Tendenze, politiche e strumenti finanziari

In Etifor lavoriamo da anni per colmare il divario tra conservazione della natura e strategie aziendali. Dopo la pubblicazione dell’edizione 2024 del report “Biodiversity and the private sector in Italy”, abbiamo deciso di aggiornare e ampliare il lavoro alla luce dei nuovi sviluppi.
L’edizione aggiornata al 2025 combina ricerche più recenti con i dati raccolti tramite due questionari consecutivi, che hanno coinvolto complessivamente 140 aziende italiane. L’obiettivo rimane quello di capire come il settore privato possa diventare un attore chiave nella conservazione e nel ripristino degli ecosistemi.
I questionari hanno raccolto dati di prima parte sulla consapevolezza, le azioni e le strategie delle aziende rispetto alla biodiversità.

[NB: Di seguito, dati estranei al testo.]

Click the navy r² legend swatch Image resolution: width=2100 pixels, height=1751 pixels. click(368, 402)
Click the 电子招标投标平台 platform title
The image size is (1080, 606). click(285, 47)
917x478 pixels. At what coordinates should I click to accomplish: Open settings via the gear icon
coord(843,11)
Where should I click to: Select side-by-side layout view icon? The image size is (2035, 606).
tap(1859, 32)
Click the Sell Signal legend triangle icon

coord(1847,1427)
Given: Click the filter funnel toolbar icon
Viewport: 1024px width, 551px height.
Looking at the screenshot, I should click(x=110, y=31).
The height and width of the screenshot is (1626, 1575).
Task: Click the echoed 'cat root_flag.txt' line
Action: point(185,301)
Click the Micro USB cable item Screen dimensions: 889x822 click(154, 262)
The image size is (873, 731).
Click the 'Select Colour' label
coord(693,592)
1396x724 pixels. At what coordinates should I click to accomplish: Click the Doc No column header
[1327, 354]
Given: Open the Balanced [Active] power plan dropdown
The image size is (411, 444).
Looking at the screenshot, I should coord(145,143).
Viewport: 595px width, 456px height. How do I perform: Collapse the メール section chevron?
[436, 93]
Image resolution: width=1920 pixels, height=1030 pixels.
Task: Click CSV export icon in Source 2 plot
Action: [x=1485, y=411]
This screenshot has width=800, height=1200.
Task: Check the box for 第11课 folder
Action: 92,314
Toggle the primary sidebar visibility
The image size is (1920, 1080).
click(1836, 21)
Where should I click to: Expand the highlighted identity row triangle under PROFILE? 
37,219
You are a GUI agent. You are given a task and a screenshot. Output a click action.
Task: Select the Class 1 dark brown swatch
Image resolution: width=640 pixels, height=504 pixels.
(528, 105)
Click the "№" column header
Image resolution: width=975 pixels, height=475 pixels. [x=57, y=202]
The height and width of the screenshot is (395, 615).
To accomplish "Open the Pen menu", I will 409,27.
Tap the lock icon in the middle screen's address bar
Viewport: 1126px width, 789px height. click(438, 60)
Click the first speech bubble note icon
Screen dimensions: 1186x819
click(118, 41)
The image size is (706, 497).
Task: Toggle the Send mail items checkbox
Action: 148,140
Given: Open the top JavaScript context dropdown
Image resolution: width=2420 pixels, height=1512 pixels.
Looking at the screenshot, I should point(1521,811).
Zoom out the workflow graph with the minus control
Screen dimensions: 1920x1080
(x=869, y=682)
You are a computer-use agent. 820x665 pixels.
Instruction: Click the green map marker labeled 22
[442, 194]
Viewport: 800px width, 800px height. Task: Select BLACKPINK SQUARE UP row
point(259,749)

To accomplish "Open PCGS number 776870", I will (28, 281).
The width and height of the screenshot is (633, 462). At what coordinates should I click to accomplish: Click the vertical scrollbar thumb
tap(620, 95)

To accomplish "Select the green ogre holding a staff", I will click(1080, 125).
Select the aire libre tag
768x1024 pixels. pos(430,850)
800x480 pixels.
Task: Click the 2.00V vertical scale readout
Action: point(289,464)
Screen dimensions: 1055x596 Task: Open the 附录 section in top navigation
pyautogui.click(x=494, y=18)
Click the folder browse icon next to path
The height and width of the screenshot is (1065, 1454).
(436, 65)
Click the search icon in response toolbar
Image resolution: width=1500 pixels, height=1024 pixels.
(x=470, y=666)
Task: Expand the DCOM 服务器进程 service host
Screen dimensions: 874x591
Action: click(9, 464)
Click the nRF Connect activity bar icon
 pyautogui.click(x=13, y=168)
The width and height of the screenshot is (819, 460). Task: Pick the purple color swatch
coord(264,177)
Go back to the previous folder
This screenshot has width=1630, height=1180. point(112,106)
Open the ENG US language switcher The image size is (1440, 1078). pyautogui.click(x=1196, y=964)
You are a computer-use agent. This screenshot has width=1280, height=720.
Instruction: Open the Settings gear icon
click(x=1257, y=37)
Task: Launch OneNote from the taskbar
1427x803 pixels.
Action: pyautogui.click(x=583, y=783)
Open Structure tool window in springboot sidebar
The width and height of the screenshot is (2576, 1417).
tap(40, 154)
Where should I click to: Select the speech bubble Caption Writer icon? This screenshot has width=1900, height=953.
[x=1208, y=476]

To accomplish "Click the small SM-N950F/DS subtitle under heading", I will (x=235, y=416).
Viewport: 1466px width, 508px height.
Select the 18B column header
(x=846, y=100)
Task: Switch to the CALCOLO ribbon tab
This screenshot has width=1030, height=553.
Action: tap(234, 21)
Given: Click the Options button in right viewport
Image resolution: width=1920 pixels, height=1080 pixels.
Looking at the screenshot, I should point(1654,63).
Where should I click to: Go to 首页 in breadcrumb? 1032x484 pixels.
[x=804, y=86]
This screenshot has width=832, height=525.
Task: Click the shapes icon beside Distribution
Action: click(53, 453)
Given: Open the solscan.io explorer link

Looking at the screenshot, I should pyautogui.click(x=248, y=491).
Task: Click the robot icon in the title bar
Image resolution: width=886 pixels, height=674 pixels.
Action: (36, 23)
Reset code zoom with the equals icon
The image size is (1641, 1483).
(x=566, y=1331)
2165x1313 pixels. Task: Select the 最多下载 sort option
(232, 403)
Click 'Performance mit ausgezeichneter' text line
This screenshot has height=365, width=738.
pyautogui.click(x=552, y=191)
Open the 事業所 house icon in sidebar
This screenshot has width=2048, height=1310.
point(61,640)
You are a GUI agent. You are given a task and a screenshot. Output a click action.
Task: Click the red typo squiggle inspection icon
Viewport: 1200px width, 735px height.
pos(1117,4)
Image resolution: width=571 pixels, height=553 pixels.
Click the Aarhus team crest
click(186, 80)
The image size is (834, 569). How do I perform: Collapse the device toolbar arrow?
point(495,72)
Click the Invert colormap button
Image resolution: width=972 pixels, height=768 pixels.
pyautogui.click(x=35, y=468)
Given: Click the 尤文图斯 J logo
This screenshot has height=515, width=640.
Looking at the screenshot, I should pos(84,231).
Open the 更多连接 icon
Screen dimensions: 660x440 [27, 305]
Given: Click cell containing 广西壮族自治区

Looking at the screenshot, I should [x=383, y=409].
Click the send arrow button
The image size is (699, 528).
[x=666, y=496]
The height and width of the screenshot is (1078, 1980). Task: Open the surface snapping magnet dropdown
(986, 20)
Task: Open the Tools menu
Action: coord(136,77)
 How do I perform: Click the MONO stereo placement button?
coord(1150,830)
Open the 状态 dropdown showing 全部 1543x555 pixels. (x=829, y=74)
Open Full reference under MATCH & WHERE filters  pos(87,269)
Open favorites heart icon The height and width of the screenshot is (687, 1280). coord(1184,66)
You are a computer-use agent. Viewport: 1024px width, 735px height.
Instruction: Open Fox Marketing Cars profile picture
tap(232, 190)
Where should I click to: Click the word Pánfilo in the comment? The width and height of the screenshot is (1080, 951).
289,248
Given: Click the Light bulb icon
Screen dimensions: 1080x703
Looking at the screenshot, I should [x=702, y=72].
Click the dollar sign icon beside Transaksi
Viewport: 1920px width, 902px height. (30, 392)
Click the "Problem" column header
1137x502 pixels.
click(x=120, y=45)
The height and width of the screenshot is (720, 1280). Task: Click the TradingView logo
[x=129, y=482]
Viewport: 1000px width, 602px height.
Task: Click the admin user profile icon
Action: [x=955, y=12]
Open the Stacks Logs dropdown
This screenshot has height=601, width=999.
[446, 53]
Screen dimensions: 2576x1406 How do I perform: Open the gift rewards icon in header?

I risultati mostrano un interesse crescente verso il tema e una sensibilità sempre maggiore nei confronti del nuovo contesto normativo europeo. In parallelo, le aziende chiedono strumenti più chiari per affrontare rischi, dipendenze e opportunità legati alla natura.
Biodiversità, sempre più in pericolo
La flora e la fauna italiane sono tra le più ricche d’Europa, ma anche tra le più minacciate: oltre 160 specie sono oggi ad alto rischio di estinzione e quasi il 20% degli ecosistemi si trova in uno stato di conservazione sfavorevole.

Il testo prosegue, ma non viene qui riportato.